Веленью Божию-9

Борис Ефремов
ВЕЛЕНЬЮ БОЖИЮ-9

9. ВЕЛЕНЬЮ БОЖИЮ, О МУЗА,
БУДЬ ПОСЛУШНА...
(Афанасий Фет, Федор Тютчев)

Слушатели наши, видимо, давно уж заметили, что в  историческом календаре день на день не приходится: один наполнен событиями самыми разнообразными, другой — вбирает события тематические, а третий — вообще ничем не отмечен, и всё тут. Но вот день 5 декабря, день завтрашний, рискнём сказать, совершенно не похож ни на какие другие. В этот день, с промежутком в семнадцать лет, появились на свет Божий великие русские поэты Федор Иванович Тютчев и Афанасий Афанасьевич Фет. Поэты эти, как отмечали и отмечают известнейшие критики, — почти пушкинского уровня. Вот об этом нам и хотелось поговорить сегодня.

О глубинной сущности поэзии лучше Блока пока еще, кажется, никто не сказал. В статье “О назначении поэта” он отмечает три важных, определяющих периода в творчестве, как раньше говорили, служителей Аполлона. Первый — уединение, полное отрешение от людской суеты; второй — проникновение в Божественные глубины вечности, выявление в этой непостижимой глубине тронувших душу звуков (поэтических слов), осмысление их и, с помощью мастерства, таланта, вдохновения, приведение осмысленного к мелодической гармонии; ну и третья ступенька — внесение рожденной гармонии в мир. То есть, говоря по-христиански, да и словами самого Пушкина, которые мы вынесли в заголовок нынешнего материала, речь тут о таинственной, теснейшей и нерушимой связи настоящей поэзии, а следовательно, и настоящих, больших поэтов с Творцом, с Богом, с Его Волей. Если хотите — о беспокойном, совестливом пророческом даре. Есть такой дар — значит перед вами поэт истинный, Поэт с большой буквы... Перед нами же сегодня — два таких Поэта, родившихся хоть и в разные годы, но в один день, и живших в одно время на земле более пятидесяти лет... Божья щедрость, действительно, не знает границ...

■ Данные
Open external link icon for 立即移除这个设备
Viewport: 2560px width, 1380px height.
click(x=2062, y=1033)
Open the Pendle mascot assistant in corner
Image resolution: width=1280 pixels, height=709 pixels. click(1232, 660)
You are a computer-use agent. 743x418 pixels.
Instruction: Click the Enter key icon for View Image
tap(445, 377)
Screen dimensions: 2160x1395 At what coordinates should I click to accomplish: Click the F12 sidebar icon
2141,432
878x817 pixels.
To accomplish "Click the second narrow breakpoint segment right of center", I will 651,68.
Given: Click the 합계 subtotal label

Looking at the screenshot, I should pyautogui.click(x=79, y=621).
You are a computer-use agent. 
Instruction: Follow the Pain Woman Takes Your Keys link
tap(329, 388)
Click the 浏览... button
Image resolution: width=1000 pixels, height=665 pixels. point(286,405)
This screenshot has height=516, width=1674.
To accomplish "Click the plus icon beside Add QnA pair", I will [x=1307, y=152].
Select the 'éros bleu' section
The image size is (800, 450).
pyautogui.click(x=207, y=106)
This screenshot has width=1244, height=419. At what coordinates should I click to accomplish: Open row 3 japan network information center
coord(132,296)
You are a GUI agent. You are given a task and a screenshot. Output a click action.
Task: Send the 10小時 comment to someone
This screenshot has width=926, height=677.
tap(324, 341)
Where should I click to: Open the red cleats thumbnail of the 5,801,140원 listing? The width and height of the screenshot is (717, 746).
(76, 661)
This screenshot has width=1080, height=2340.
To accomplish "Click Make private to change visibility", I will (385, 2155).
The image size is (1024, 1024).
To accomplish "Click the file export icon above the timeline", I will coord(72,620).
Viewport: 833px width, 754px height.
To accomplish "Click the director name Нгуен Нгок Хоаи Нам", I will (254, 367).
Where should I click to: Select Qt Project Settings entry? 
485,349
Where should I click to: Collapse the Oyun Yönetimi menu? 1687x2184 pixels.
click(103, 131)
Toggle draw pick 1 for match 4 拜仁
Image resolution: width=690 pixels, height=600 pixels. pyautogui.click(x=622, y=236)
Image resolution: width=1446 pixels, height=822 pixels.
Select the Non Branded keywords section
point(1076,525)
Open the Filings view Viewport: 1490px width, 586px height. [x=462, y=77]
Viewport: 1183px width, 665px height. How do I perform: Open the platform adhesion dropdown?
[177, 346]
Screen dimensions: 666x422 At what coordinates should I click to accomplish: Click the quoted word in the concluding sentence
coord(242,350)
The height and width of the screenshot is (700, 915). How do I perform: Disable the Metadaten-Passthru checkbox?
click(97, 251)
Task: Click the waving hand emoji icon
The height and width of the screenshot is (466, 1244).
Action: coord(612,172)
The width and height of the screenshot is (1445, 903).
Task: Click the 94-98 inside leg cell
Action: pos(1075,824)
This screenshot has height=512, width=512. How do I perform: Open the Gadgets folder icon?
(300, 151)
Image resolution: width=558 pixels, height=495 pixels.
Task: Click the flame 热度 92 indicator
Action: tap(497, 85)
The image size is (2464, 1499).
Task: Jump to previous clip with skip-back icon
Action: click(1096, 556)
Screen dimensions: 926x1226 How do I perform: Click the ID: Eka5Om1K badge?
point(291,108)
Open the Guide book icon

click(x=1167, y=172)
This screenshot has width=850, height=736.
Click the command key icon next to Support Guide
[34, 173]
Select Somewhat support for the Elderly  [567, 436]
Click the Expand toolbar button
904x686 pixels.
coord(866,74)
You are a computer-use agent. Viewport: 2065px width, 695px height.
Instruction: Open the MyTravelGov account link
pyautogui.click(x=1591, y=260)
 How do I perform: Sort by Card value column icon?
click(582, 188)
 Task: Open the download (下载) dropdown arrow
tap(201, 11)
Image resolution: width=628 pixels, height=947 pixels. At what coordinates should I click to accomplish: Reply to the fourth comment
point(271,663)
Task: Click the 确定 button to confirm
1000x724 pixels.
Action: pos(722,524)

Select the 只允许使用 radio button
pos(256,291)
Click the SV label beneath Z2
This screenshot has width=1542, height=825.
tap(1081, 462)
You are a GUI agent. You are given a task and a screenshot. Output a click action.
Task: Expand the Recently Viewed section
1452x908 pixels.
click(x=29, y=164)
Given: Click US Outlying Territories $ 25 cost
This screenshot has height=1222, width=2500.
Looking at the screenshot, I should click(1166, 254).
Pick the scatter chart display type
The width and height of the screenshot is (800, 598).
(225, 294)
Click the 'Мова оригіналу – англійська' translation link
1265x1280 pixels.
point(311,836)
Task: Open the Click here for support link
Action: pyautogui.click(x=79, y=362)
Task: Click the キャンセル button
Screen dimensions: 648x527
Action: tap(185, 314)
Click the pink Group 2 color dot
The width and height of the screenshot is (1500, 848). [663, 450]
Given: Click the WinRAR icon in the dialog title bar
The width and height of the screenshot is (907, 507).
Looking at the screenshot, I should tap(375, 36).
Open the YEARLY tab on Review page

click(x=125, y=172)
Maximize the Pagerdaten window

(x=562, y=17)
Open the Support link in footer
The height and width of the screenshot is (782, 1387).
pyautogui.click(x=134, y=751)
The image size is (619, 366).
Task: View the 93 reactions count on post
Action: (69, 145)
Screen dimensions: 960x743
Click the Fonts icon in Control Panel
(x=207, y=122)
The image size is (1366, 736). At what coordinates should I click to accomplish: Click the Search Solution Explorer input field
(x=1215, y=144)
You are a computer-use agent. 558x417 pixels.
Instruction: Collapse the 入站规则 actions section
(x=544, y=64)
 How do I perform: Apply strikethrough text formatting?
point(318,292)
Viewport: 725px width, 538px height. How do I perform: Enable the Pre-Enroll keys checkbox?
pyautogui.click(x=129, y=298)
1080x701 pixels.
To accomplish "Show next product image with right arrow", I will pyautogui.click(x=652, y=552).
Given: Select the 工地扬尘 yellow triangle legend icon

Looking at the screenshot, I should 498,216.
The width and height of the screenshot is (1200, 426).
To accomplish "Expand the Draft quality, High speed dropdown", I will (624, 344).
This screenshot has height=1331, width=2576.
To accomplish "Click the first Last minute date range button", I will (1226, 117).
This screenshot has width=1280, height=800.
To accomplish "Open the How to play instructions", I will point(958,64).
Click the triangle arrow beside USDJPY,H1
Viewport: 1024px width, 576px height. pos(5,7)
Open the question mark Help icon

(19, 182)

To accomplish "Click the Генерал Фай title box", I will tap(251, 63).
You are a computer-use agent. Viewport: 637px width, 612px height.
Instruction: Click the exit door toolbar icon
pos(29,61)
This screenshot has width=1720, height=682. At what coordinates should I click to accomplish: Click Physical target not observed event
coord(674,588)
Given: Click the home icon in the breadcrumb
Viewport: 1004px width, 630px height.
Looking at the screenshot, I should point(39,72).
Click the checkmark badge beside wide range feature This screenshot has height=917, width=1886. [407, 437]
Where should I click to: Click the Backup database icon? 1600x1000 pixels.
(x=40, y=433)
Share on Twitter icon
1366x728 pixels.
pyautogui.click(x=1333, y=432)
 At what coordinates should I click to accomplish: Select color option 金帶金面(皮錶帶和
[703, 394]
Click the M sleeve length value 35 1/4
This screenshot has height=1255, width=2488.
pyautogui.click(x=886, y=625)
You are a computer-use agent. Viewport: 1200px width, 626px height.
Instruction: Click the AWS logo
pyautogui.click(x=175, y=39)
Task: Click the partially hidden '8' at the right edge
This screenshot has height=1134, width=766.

■ Цель задания
Выведите без изменений фрагмент отрывка от слов «9. ВЕЛЕНЬЮ БОЖИЮ, О» до слов «хотелось поговорить сегодня.» включительно.

■ Ответ на задание
9. ВЕЛЕНЬЮ БОЖИЮ, О МУЗА,
БУДЬ ПОСЛУШНА...
(Афанасий Фет, Федор Тютчев)

Слушатели наши, видимо, давно уж заметили, что в  историческом календаре день на день не приходится: один наполнен событиями самыми разнообразными, другой — вбирает события тематические, а третий — вообще ничем не отмечен, и всё тут. Но вот день 5 декабря, день завтрашний, рискнём сказать, совершенно не похож ни на какие другие. В этот день, с промежутком в семнадцать лет, появились на свет Божий великие русские поэты Федор Иванович Тютчев и Афанасий Афанасьевич Фет. Поэты эти, как отмечали и отмечают известнейшие критики, — почти пушкинского уровня. Вот об этом нам и хотелось поговорить сегодня.